Motor neuron disease (also known as amyotrophic lateral sclerosis, ALS) is a devastating illness involving loss of motor neurons in the spinal cord. The disease normally leads to paralysis and death after 2-5 years, and there is no effective long-term treatment or cure. The cause of ALS is not known. Most cases are sporadic with unknown cause but there are also a small number caused by genetic mutation. During the disease course, protein accumulation occurs in affected neurons and inflammation also occurs by surrounding glia. In addition, accumulation of oxidative damage is a major marker of pathology in the spinal cord. Oxidative damage is caused by reactive oxygen species (ROS) that target proteins, lipids and nucleic acids. The reason for this accumulation of ROS and subsequent oxidative damage is not known.
Some studies have shown that there are changes to a master regulator of antioxidant function in ALS patients. This master regulator is a transcription factor called Nrf2. It controls the gene expression of more than 200 genes involved in regulating oxidative stress and inflammation. Its impairment in ALS may be leading to accumulation of oxidative damage to neurons. Our recent studies have identified an important link between Nrf2 and an RNA-binding protein, hnRNP K. In some cases of ALS, altered hnRNP K regulation is stopping Nrf2 from functioning correctly.

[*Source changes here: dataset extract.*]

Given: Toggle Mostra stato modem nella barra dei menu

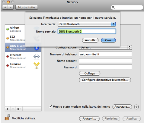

In this project, we are seeking to determine if changes to Nrf2 function occur in ALS patients with a broad range of genetic mutations, or in those with sporadic disease, and whether hnRNP K is involved in Nrf2 dysfunction. We will also determine whether inducers of Nrf2 activation are able to up-regulate Nrf2 function as a potential therapeutic approach. To achieve this, we are examining Nrf2 in inducible pluripotent stem cells (iPSC) taken from patients with ALS and from cells and tissues taken from animal models of ALS. These cells/tissues are examined for Nrf2 function and activity of downstream antioxidant targets to understand the pathological changes that drive oxidative stress and neuronal degeneration in ALS. This project will involve cell culture of neural stem cells, microscopy, qRT-PCR and western blotting.
- PhD project but may also be considered for an Honours project.